I think one word has multiple contextualized embeddings in the corpus. How do you deal with that?

yumeng5 / TopClus

[WWW 2022] Topic Discovery via Latent Space Clustering of Pretrained Language Model Representations

Apache License 2.0

85 stars 11 forks source link

I think one word has multiple contextualized embeddings in the corpus. How do you deal with that? #1

Closed namespace-Pt closed 2 years ago

namespace-Pt commented 2 years ago

I like your paper but I think it's confusing that how to tackle multiple embeddings of the same word/token. I wonder is there any chance that different embeddings of the same word are mapped to different clusters and all of them are quite close to the cluster center in the spherical space. How do you deal with that?

yumeng5 commented 2 years ago

Hi @namespace-Pt ,

Thanks for the question. You are right that each word can have multiple contextualized embeddings, and they can be mapped to different clusters during the clustering step in our algorithm. However, when deriving the final results, we take the average of the latent contextualized embeddings as the (context-free) representation for each word, which is then used for computing the topic-word distribution.

I hope this helps. Please let me know if anything remains unclear.

Best, Yu

namespace-Pt commented 2 years ago

Ok, I got it, thank you.

So the average step is like in the paper ''Tired of Topic Models Clusters of Pretrained Word Embeddings Make for Fast and Good Topics too''? Did you reweight the averaged token embeddings? Also, how do you deal with subwords?

yumeng5 commented 2 years ago

So the average step is like in the paper ''Tired of Topic Models Clusters of Pretrained Word Embeddings Make for Fast and Good Topics too''?

Yes. The difference is that TopClus uses contextualized embeddings (instead of context-free embeddings as in that paper) for clustering.

Did you reweight the averaged token embeddings?

No, we do not have any reweighing steps.

Also, how do you deal with subwords?

We remove subwords from the vocabulary when deriving the final results, so our results will not contain subwords.

namespace-Pt commented 2 years ago

Thank you.

GIVEN TASK A
Answer these questions about the TopClus thread, one per line:
(i) Under what license is the repository released?
(ii) What does the maintainer say is used as the context-free representation of each word when deriving the final results?
(iii) What is done with subwords when deriving the final results?

SUPPLIED INFORMATION
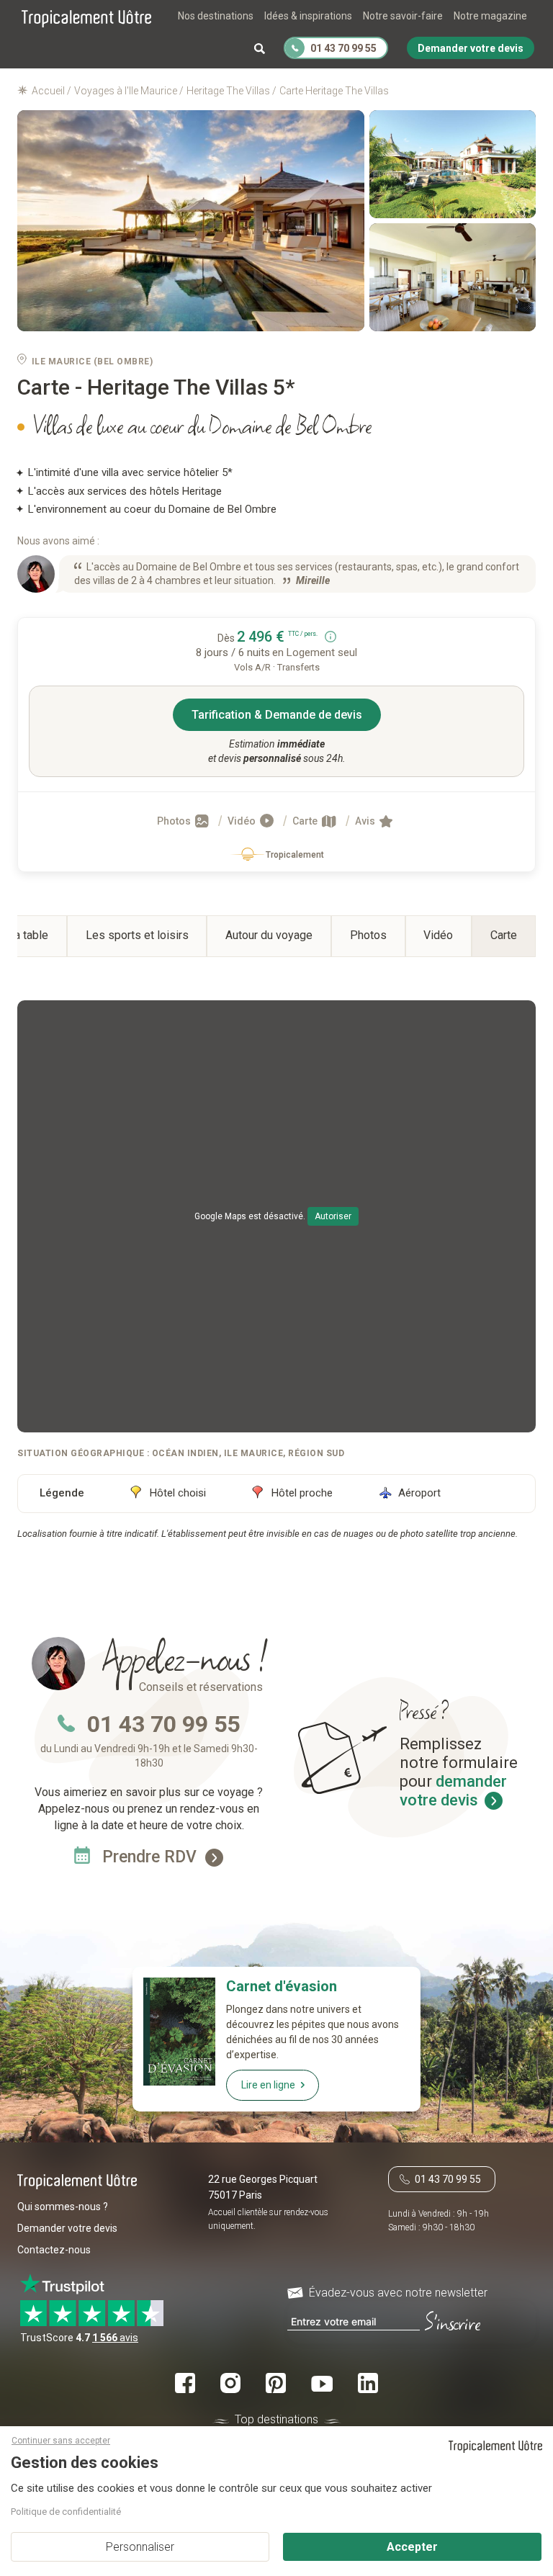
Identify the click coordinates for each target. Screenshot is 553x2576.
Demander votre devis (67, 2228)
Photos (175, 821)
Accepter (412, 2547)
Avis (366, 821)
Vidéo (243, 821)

GIVEN TASK B
Shift every coordinate in the answers of the listing by adding 44 to each number. Then write out all the lines of the listing again with the requests included, and leave out the picture.

EXERCISE OUTPUT A
(i) Apache License 2.0.
(ii) The average of the word's latent contextualized embeddings.
(iii) They are removed from the vocabulary, so the results contain no subwords.

EXERCISE OUTPUT B
Identify the click coordinates for each target. Screenshot is 553x2576.
Demander votre devis (111, 2272)
Photos (219, 865)
Accepter (456, 2591)
Avis (410, 865)
Vidéo (287, 865)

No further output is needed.